Cloud Composer's Airflow code repository

This page describes the repository that stores patched Apache Airflow code used in Cloud Composer.

About the repository

The Composer-Airflow repository is a read-only repository that contains the patched Apache Airflow code running in Cloud Composer.

A particular version of Apache Airflow found in Cloud Composer is not always an exact match of the corresponding version in upstream Airflow because Cloud Composer uses a patched version of Airflow. This repository holds the code for every patched version of Airflow used in Cloud Composer. For information about which versions of Airflow are found in Cloud Composer, see Cloud Composer versions list.

Contributing

This code is not a fork of Apache Airflow. The code found in this repository comes directly from the Apache Airflow repository, but at a different timeline than normal Apache Airflow releases.
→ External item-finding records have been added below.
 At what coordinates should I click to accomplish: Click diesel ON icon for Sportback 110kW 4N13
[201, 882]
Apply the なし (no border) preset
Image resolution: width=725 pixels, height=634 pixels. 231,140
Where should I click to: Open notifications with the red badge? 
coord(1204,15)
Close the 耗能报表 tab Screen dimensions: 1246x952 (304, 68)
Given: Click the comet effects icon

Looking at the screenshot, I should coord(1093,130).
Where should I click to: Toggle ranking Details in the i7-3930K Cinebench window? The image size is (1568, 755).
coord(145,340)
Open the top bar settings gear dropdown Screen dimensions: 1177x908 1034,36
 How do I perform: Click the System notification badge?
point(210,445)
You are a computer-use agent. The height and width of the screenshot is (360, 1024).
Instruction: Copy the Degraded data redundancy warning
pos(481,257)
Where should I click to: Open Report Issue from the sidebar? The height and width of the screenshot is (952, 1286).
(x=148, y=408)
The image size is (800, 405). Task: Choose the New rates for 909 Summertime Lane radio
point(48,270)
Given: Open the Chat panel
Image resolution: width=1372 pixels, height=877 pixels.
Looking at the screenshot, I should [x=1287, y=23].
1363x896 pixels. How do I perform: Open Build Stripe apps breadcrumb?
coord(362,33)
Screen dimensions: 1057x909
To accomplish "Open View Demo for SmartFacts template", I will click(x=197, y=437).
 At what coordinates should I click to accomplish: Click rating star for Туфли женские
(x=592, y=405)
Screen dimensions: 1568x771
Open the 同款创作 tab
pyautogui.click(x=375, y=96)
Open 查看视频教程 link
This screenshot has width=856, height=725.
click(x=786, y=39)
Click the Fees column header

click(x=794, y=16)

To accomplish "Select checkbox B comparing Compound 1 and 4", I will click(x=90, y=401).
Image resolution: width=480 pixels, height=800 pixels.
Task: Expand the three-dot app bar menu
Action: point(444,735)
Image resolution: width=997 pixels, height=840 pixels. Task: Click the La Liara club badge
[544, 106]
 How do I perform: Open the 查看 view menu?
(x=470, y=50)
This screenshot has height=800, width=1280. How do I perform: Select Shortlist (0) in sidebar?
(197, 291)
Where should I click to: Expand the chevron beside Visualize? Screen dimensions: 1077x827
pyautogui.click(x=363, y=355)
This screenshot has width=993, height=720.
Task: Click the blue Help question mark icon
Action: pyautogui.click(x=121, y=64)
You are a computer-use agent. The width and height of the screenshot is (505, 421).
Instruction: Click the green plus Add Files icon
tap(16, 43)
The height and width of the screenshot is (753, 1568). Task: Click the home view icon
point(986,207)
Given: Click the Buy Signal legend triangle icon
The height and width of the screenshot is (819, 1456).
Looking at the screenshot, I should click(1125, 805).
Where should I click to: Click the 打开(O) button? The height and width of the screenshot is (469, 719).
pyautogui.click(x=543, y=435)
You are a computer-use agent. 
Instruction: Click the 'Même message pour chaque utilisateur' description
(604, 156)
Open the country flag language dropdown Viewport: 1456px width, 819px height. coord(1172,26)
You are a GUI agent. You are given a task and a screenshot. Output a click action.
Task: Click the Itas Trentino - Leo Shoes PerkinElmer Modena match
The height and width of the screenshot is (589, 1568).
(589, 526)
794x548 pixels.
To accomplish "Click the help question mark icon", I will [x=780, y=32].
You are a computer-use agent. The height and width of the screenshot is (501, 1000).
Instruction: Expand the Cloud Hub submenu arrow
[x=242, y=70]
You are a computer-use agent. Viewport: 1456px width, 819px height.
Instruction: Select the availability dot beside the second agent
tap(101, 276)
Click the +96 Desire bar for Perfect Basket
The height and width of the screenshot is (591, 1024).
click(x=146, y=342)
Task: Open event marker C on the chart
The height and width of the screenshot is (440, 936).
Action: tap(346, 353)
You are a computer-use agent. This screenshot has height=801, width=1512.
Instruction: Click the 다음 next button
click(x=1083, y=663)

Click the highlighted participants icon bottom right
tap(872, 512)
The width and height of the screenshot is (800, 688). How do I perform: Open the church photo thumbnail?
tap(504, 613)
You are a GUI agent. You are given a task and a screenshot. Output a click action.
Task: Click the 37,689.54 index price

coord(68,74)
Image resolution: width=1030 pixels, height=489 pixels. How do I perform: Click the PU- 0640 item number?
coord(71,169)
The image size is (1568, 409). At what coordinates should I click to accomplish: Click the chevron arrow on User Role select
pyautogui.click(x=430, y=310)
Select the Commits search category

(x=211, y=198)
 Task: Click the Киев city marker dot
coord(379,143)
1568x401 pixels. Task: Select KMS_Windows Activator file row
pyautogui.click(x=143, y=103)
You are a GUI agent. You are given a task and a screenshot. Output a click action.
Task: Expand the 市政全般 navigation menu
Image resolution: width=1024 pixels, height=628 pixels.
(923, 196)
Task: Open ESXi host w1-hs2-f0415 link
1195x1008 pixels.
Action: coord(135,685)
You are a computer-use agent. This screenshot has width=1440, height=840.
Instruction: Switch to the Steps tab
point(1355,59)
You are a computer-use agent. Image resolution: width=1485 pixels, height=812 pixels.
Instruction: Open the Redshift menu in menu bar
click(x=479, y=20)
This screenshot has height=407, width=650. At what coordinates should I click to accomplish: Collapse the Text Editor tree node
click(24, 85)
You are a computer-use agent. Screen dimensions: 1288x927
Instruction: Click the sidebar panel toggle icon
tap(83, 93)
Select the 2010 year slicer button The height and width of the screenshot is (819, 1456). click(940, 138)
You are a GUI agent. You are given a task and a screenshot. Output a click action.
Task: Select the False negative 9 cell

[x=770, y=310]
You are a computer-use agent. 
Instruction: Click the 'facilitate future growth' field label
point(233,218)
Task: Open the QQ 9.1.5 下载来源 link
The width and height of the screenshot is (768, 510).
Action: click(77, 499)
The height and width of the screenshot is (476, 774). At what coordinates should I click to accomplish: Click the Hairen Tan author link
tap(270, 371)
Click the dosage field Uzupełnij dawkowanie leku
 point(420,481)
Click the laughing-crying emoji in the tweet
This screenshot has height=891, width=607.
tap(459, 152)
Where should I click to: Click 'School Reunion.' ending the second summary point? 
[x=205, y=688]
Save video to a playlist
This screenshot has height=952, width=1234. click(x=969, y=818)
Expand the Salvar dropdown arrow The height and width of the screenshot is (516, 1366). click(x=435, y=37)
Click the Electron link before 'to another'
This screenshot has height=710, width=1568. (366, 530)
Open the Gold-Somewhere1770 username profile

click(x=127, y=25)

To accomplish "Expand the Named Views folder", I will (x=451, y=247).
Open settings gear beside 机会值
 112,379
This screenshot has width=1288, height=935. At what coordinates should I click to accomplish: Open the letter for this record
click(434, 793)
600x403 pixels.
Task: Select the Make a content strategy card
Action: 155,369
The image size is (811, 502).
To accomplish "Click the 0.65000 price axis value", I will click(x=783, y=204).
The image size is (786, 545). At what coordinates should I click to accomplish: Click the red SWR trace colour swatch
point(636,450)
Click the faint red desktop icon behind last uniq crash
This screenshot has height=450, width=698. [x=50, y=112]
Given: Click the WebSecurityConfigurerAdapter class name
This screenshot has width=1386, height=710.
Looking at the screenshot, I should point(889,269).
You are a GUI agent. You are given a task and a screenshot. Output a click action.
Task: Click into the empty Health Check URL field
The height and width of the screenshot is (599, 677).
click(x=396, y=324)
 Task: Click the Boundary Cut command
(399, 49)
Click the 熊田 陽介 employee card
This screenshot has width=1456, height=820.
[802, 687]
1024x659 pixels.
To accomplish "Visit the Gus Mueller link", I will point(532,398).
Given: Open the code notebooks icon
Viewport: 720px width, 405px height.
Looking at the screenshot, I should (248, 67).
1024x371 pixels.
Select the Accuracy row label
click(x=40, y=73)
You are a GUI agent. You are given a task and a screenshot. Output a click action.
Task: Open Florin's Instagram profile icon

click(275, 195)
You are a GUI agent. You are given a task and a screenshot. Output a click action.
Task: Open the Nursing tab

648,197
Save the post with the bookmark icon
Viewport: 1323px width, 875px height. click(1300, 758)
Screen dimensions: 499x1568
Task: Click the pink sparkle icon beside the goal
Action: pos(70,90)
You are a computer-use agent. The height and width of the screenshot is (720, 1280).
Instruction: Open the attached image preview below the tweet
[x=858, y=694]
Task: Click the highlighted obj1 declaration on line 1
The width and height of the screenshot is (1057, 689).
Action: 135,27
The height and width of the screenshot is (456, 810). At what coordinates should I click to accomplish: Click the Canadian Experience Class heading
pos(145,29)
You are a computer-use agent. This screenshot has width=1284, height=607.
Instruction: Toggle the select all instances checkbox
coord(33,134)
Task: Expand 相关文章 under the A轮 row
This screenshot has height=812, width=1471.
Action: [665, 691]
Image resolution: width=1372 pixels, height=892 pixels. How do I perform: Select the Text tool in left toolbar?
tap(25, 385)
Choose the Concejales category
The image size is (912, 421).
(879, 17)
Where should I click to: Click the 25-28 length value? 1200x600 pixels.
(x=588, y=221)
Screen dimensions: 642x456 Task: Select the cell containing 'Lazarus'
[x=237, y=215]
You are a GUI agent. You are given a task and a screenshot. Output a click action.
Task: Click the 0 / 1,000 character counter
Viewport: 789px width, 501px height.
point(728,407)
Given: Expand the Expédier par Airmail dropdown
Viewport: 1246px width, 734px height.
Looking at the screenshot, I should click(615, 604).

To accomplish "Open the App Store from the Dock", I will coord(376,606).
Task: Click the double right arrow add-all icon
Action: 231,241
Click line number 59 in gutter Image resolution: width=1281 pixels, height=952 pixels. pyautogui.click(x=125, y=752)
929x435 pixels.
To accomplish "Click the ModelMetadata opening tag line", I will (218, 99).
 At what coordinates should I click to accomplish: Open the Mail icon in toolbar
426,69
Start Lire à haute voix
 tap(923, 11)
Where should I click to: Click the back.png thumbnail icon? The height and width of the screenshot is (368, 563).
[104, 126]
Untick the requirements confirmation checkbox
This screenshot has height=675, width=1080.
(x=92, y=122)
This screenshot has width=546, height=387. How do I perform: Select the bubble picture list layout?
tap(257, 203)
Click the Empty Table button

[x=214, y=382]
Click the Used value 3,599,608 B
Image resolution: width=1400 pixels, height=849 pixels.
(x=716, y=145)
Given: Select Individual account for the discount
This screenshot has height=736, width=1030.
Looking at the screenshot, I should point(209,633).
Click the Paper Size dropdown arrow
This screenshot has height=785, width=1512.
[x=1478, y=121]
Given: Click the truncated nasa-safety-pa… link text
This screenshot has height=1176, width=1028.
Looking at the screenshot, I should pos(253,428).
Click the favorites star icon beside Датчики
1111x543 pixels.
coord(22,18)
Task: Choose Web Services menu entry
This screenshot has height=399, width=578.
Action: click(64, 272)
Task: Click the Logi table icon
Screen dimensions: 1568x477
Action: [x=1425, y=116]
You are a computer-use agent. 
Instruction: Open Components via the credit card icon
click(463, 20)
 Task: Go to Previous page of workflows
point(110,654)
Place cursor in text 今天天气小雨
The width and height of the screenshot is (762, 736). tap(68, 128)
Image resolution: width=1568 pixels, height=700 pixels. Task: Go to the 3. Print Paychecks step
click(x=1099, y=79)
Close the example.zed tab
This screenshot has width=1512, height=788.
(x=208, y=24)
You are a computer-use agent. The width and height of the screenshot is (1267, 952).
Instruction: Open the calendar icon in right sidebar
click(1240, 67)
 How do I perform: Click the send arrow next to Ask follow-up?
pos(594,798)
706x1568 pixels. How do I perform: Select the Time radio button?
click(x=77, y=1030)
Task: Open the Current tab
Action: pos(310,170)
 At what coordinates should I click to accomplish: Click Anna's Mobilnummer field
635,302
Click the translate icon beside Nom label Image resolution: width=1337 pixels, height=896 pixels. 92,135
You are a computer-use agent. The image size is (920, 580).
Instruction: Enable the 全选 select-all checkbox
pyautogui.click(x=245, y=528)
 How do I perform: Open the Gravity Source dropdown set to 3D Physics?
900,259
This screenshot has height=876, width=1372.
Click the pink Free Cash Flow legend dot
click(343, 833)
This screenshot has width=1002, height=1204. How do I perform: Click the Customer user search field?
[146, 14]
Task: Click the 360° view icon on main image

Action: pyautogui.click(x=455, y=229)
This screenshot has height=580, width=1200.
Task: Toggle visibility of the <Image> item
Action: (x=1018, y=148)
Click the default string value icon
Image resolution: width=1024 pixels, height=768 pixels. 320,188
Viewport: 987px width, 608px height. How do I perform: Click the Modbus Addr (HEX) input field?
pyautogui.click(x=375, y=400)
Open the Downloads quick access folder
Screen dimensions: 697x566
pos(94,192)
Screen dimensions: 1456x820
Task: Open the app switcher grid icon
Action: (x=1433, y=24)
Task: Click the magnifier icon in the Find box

If you would like to contribute to this codebase, then contribute to Airflow directly instead. Don't do so in this repository because Pull Requests aren't accepted in it.

Issues and support

The repository has one branch for each version of Airflow available in Cloud Composer. Not all versions of Airflow are supported in Cloud Composer. You can see which Airflow versions are supported by a particular Cloud Composer version in the Cloud Composer versions list.

Usage examples

This section lists usage examples for the repository.

Is this commit from the Airflow repository in my version of Cloud Composer?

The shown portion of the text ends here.